まず、ターゲット層拡大のためSNSマーケティングを取り入れます。これまで吉幾三さんがイメージキャラでしたが、若者に人気のインフルエンサーを活用しています。これは決算説明資料にも載っているくらいなのでかなり力を入れて行ったのでしょう。もともと商品開発力は優れているので高機能×おしゃれ×低価格ということで一気に口コミで広まりました。最近ではアパレル業界でも機能性重視になってきているので時流を捉えているのかもしれませんね。
ただ、以前から高機能×おしゃれ×低価格をうたう同業者は他にもありました。広島の老舗作業着メーカー「自重堂」は、新庄剛志さんをイメージキャラに起用した「Jawin」(ジャウィン)。同じく俳優・市原隼人さんを起用して、スタイリッシュな世界戦略ブランド「Z-DRAGON」(ジィードラゴン)等。
自重堂の場合、高機能×おしゃれ×低価格という部分では同じかもしれませんが、ターゲット層は建設作業員で既存の市場シェアを取りに行く戦略と言えるでしょう。※新庄さんも市原さんも建設業の男社会で人気がありそうです。
業界No.1ならではの戦略で、「建設作業員→女性(若者)」へターゲットを広げたのが勝因ではないでしょうか。
データ主義
ワークマンを語る上で大事なのがFC戦略です。ワークマンは店舗の96.1%がFC店舗です。FCだからこそ、このスピードで出店できていると言えると思います。また、FCで多店舗展開できているということはそれだけ誰でもできる仕組みづくりが出来ているということです。本部では、商品開発するにしても出店基準にしてもすべてABテストを行いデータに基づいた判断を行っています。残業をしなくてもいい仕組み。どの店舗でも集客できる仕組み。店舗責任者(FCオーナー)の能力に依存しない仕組み。というのはFCにおいては最も重要なコトですね。
また、経営方針として『しない経営』が有名です。
①社員のストレスになることはしない(期限/ノルマ/頑張るなど)②ワークマンらしくないことはしない(同業他社のマネ。値引き/顧客管理/毎年の新商品開発)③価値を生まない無駄なことはしない(経営幹部の出社/社内行事)
このことからもデータ主義で合理的な経営をしている会社だとわかります。
まとめ
考え方や切り口を変えるだけで大きくスケールできると思いました。
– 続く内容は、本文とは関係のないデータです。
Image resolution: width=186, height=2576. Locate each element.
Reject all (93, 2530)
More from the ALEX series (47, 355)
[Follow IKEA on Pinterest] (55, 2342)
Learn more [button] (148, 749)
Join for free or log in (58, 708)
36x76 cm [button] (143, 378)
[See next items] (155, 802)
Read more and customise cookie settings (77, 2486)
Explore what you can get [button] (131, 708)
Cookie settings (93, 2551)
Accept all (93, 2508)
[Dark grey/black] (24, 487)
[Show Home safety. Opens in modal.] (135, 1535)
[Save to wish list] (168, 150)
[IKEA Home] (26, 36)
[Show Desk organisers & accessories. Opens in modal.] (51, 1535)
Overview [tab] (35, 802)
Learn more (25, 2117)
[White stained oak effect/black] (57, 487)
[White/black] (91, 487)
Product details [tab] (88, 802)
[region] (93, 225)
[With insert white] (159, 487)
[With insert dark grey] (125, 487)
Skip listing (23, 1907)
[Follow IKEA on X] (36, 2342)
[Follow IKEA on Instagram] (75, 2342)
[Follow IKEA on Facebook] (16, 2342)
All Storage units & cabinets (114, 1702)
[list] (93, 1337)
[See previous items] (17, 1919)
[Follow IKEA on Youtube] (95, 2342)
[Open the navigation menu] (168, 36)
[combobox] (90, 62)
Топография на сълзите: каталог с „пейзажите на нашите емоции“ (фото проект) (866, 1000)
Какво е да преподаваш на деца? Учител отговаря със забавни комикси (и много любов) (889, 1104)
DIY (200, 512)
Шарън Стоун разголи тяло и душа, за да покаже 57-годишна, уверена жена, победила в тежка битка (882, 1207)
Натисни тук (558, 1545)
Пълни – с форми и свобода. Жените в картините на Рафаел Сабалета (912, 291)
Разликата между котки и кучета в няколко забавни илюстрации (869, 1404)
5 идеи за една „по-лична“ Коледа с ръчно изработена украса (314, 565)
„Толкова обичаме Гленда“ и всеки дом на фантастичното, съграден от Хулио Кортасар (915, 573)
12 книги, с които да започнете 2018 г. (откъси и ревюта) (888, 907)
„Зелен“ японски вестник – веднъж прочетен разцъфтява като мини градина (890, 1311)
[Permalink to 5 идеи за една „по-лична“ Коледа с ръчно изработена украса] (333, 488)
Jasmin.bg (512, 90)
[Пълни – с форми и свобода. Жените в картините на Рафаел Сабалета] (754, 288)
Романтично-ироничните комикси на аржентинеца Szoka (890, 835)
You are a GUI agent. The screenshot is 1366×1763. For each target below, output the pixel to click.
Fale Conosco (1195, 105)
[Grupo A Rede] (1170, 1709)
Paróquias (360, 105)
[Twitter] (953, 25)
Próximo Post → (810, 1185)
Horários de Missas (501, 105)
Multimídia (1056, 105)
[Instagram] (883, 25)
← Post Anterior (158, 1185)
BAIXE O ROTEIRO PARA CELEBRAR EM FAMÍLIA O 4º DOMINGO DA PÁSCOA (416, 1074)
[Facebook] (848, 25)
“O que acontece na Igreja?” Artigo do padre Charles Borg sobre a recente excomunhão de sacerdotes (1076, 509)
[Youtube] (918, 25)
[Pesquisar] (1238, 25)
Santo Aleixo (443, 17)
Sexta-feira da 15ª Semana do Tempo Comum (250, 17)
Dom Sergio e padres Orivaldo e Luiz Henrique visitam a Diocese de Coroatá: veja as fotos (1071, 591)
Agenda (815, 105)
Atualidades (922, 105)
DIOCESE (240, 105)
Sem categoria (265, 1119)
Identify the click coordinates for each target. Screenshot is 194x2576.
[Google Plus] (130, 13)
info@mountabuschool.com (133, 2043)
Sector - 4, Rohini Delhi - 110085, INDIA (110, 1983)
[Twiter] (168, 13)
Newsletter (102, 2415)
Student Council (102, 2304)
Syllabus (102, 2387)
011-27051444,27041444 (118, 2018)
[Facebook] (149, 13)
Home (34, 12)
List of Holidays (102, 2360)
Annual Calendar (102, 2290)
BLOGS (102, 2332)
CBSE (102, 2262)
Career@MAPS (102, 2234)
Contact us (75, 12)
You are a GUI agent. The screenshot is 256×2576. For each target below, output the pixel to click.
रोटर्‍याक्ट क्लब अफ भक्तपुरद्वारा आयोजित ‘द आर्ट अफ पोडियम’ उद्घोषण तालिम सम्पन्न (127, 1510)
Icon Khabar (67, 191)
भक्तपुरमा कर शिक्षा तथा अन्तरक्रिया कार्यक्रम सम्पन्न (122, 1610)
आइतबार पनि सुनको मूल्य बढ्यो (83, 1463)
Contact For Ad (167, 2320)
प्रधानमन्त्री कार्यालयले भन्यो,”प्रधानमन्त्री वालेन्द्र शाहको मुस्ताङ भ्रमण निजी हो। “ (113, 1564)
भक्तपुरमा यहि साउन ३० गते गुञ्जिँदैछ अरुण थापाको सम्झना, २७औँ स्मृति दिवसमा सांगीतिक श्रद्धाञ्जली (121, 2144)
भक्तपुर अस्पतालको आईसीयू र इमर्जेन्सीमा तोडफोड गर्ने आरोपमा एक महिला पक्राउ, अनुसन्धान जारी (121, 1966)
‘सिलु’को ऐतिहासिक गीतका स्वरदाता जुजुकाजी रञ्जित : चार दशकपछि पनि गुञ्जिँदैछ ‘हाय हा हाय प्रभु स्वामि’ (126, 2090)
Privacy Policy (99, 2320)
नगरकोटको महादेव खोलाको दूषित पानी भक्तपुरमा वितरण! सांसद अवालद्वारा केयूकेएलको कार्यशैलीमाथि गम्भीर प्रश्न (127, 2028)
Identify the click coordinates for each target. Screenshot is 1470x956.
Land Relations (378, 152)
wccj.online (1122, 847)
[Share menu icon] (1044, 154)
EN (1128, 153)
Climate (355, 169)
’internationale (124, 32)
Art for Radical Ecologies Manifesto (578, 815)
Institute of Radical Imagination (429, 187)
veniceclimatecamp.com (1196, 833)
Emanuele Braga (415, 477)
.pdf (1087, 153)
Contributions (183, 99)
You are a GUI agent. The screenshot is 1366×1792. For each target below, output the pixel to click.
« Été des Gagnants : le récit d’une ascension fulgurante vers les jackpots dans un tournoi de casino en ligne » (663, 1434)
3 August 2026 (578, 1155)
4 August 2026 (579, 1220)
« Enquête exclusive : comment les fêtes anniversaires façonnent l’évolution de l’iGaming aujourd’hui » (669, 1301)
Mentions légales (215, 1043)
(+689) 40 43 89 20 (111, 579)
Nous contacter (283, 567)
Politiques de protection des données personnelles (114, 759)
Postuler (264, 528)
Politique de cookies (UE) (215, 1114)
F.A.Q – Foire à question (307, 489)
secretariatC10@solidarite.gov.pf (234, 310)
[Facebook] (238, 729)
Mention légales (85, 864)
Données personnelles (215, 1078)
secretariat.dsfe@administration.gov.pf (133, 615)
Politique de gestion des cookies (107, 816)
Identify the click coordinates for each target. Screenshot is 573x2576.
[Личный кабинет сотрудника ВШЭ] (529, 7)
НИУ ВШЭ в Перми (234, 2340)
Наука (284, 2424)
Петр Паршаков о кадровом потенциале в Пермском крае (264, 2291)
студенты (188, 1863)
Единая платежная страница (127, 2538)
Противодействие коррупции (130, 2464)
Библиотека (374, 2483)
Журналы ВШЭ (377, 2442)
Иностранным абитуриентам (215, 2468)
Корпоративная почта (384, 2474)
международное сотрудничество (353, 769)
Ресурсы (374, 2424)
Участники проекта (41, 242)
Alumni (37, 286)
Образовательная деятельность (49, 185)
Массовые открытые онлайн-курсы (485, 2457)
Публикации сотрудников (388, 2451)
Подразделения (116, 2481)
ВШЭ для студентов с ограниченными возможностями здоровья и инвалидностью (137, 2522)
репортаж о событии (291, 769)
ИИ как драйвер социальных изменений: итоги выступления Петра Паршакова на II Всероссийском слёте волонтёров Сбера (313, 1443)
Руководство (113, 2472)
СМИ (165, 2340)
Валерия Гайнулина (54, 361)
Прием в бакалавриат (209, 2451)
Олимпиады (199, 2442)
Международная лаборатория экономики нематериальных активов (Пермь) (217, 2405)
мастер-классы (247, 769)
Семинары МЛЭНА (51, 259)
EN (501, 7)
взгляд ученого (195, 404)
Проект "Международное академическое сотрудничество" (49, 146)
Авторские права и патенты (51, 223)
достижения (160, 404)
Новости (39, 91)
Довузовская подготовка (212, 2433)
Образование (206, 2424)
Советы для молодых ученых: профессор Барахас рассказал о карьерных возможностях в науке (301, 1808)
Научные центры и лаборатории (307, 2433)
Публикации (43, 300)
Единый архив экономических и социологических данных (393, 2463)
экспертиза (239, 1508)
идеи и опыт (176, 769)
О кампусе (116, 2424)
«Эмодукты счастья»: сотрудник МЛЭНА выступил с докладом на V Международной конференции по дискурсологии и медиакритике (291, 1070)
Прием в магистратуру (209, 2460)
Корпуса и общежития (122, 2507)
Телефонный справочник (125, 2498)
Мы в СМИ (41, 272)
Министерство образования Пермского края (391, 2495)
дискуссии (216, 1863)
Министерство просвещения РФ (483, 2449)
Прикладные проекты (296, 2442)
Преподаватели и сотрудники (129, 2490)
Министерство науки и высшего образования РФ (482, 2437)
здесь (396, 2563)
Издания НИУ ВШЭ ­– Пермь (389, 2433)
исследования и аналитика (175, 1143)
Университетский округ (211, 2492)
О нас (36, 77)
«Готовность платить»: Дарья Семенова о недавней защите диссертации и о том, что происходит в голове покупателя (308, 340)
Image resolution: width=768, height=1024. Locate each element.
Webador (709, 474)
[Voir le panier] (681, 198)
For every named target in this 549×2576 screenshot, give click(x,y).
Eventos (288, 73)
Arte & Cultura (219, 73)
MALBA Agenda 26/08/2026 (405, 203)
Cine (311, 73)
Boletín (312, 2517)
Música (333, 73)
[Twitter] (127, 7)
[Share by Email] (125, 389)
個人的にはワークマンを利用することはあまりないですが、ユニクロの店舗数を超えていると思うとその凄さがわかります。
規模は問わず、どの会社でも強みはあると思います。ワークマンの場合、高機能作業服の商品開発力でした。業界No.1でも新興企業であっても成長が頭打ちになったり、伸び悩むときは来るはずです。そんなときには、ワークマンのように自社の強み(資産)を活用して新たな価値を創りだせるような企業でありたいですね。
感覚的に仕事をしていく天才肌のビジネスマンもいますが、私は、ワークマンのようにデータ(根拠)に基づいた納得いく判断で再現性の高いビジネスをどんどん創っていきたいと思っています。